Juneau, Alaska (Alaska Beacon) - The regular legislative session is scheduled to end May 17, and without an agreement, overtime is possible.
With a week and a half remaining in Alaska’s regular legislative session, leading lawmakers say they still haven’t reached agreement on a deal to finish the state budget and end the session on time.
“We are meeting daily with the Senate … just working on finding some way to come together to put this kind of ‘endgame’ package together, which I can tell you right now, we don’t have the details as of yet,” said Speaker of the House Cathy Tilton, R-Wasilla, on Friday.
Since 2015, odd-numbered years have brought tortuously long arguments over the budget as lawmakers debate the proper amount of the Permanent Fund dividend.

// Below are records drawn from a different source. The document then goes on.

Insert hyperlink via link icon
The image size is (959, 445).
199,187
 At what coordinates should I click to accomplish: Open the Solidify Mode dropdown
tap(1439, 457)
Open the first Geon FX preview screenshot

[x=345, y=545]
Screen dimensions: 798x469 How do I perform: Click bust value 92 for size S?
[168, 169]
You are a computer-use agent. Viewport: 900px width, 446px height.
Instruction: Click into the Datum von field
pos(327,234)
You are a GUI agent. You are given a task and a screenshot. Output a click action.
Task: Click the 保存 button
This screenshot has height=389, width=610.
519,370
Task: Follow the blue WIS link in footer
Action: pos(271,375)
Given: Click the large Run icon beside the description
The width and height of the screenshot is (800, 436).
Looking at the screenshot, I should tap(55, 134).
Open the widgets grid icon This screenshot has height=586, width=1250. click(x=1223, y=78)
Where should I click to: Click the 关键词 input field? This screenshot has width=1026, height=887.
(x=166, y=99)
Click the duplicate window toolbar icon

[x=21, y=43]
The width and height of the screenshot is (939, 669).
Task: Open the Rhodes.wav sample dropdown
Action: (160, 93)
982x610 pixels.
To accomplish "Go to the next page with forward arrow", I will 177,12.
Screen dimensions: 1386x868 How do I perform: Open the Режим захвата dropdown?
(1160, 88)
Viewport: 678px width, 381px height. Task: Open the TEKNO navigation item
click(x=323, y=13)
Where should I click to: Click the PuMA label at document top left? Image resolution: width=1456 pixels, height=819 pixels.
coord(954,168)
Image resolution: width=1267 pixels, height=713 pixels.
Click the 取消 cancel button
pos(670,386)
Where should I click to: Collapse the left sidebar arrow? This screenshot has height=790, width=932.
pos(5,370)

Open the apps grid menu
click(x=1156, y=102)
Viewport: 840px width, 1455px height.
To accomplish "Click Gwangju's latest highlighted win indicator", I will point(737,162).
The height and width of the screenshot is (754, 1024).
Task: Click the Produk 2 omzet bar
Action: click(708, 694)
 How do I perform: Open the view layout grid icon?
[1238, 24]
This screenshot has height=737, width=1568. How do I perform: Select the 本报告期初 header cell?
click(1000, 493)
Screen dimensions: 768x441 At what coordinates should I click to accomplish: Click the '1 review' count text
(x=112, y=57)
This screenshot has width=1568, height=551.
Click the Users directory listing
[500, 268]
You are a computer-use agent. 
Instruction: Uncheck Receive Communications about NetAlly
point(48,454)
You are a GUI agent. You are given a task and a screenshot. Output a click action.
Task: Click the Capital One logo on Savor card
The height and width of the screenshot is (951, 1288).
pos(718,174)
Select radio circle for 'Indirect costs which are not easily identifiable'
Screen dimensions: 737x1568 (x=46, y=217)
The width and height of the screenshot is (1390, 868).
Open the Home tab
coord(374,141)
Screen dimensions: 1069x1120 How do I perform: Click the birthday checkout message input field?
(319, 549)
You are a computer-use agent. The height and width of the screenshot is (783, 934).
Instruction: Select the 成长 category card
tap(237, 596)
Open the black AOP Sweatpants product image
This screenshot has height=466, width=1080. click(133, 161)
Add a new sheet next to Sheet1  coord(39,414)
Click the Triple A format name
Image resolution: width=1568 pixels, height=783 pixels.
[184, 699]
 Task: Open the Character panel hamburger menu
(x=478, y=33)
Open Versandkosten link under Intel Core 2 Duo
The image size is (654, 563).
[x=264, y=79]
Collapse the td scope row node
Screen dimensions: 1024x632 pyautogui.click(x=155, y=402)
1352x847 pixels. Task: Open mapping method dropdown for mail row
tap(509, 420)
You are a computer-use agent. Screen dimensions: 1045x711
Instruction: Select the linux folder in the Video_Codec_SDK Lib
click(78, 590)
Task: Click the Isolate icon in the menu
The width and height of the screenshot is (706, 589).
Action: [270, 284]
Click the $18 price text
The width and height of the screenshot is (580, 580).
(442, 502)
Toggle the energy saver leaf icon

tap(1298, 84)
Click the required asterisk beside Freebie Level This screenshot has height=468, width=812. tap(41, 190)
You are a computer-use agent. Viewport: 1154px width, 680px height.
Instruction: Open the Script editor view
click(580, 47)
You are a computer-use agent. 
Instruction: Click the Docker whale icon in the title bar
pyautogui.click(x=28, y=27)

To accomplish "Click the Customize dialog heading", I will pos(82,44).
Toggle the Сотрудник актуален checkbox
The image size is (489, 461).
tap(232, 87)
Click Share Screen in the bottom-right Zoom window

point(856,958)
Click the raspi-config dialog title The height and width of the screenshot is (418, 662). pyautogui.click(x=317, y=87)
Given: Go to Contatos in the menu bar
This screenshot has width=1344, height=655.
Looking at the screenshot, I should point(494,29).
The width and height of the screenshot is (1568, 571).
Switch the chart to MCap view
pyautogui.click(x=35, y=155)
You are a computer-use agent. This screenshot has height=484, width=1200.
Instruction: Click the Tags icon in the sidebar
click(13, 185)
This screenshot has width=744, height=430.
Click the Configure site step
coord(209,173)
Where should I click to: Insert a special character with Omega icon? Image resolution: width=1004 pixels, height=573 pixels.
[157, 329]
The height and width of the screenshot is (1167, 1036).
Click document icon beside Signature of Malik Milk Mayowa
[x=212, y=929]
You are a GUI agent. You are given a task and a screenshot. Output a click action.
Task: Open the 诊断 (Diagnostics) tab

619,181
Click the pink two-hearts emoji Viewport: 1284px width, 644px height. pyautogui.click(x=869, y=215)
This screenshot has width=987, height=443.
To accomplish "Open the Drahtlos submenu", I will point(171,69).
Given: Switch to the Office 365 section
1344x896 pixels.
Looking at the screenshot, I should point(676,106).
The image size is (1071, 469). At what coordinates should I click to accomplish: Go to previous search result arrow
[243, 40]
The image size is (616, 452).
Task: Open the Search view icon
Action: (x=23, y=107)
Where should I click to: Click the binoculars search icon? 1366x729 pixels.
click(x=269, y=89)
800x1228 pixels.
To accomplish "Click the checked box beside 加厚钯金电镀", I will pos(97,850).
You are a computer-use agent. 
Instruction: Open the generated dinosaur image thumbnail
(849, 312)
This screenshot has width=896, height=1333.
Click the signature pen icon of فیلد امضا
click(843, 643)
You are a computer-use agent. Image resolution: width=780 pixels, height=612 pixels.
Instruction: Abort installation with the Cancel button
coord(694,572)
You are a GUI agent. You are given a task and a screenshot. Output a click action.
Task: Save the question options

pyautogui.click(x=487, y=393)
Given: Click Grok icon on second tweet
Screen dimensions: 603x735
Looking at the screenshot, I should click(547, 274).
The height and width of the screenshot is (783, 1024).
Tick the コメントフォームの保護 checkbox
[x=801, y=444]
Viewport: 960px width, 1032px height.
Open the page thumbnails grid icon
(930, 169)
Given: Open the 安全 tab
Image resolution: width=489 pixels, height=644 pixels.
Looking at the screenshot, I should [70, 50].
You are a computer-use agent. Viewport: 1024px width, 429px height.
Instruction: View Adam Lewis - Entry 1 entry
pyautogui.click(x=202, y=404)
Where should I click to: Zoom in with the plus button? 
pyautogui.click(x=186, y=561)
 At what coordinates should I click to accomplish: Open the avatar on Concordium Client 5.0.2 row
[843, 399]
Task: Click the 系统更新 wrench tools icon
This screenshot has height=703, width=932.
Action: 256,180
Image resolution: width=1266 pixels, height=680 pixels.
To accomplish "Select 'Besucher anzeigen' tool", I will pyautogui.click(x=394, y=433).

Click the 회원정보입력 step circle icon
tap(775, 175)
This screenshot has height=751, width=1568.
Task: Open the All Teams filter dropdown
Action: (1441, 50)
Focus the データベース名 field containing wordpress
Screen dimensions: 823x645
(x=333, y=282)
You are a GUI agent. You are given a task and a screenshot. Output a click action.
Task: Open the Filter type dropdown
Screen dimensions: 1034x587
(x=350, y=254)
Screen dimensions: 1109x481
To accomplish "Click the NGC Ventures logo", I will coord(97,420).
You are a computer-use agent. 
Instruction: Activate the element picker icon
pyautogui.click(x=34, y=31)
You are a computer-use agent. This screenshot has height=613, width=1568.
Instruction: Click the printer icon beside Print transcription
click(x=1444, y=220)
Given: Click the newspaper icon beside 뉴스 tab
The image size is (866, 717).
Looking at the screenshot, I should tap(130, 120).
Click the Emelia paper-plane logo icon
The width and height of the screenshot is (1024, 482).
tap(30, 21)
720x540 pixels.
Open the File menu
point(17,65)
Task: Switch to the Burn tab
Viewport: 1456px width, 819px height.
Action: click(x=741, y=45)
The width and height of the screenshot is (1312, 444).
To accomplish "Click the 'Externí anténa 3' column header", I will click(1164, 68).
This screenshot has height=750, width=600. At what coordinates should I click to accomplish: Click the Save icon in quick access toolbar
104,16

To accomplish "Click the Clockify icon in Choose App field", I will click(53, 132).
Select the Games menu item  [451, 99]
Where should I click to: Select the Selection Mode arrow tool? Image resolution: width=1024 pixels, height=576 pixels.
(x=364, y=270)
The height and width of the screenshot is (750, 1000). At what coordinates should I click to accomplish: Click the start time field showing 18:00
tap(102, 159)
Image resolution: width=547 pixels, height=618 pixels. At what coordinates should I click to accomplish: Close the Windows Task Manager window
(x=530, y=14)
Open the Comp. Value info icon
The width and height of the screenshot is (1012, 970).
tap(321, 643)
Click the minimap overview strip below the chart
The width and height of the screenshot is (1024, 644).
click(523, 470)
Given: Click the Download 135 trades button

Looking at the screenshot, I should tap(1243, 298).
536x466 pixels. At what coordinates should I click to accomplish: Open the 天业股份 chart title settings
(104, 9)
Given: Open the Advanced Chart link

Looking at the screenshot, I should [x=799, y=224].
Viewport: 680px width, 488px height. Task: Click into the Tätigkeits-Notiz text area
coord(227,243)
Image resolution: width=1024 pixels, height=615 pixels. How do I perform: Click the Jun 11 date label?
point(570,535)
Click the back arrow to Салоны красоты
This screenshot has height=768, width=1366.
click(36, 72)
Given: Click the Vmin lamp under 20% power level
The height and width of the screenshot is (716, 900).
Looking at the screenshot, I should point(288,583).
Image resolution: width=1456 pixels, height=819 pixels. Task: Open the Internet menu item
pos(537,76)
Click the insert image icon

Without a state election season to encourage quick action, regular legislative sessions have been followed by special 30-day sessions, and lawmakers have frequently approached the July 1 deadline for the start of the fiscal year.
This year, the debate is again over the Permanent Fund dividend. The Alaska House has approved a draft budget that contains a dividend of about $2,700 per recipient and a special one-time $175 million boost to public school funding.
Paying for both of those items creates a substantial projected deficit, which would have to be covered by spending from the state’s principal savings account, the Constitutional Budget Reserve. That would be avoided if oil prices unexpectedly spike, as they did following the Russian invasion of Ukraine.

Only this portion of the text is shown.